**REQUIREMENT**
Copy exactly the lines that run from the one containing "Deportes (58, 719)" through the end of the entries, both ends included.
━━━ EXERCISE DATA
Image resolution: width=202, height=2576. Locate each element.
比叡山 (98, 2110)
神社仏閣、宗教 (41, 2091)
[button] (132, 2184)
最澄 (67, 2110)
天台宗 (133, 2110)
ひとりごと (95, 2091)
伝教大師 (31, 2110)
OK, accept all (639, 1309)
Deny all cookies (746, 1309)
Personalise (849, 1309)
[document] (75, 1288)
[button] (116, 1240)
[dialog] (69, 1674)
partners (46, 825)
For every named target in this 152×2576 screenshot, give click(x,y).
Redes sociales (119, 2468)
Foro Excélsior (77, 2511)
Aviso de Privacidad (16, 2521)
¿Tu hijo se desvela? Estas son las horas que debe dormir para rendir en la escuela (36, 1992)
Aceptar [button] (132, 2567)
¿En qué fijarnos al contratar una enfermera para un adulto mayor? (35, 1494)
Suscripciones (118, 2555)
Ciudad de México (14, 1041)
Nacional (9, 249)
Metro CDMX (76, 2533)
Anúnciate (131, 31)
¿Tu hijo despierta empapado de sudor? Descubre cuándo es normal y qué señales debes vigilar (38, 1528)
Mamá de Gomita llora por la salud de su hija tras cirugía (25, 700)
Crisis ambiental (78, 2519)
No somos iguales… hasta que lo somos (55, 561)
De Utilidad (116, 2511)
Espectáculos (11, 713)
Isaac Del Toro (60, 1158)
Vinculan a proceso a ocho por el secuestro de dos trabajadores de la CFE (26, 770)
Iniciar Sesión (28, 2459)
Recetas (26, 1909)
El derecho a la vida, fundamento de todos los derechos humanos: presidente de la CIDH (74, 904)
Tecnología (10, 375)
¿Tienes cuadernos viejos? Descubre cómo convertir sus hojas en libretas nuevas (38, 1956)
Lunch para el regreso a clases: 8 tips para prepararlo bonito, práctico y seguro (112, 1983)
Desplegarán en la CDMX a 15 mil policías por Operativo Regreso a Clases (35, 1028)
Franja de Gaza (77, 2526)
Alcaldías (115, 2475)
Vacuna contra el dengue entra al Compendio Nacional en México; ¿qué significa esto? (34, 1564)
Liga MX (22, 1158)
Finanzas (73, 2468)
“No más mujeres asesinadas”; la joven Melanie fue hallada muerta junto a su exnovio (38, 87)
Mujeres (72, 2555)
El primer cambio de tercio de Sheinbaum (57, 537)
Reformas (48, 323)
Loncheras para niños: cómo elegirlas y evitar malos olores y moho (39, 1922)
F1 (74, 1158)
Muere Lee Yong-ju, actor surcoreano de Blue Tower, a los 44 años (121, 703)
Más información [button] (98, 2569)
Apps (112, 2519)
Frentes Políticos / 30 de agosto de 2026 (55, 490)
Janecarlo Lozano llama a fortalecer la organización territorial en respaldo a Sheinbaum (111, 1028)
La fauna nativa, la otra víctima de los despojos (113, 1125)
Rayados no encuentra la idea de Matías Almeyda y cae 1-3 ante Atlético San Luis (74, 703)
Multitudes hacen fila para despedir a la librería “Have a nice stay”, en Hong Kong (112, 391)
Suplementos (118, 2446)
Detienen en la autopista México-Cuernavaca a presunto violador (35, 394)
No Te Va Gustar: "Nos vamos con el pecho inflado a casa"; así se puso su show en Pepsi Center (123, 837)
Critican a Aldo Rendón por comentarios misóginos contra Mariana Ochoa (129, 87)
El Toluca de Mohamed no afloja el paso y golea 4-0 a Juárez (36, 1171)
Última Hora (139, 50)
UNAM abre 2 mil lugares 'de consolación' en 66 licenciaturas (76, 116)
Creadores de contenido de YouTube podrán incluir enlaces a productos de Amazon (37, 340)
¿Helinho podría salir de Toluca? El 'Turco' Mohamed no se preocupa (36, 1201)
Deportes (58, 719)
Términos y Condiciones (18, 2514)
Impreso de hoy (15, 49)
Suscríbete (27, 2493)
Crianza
━━━━━━
**ANSWER TO THE EXERCISE**
Deportes (58, 719)
Términos y Condiciones (18, 2514)
Impreso de hoy (15, 49)
Suscríbete (27, 2493)
Crianza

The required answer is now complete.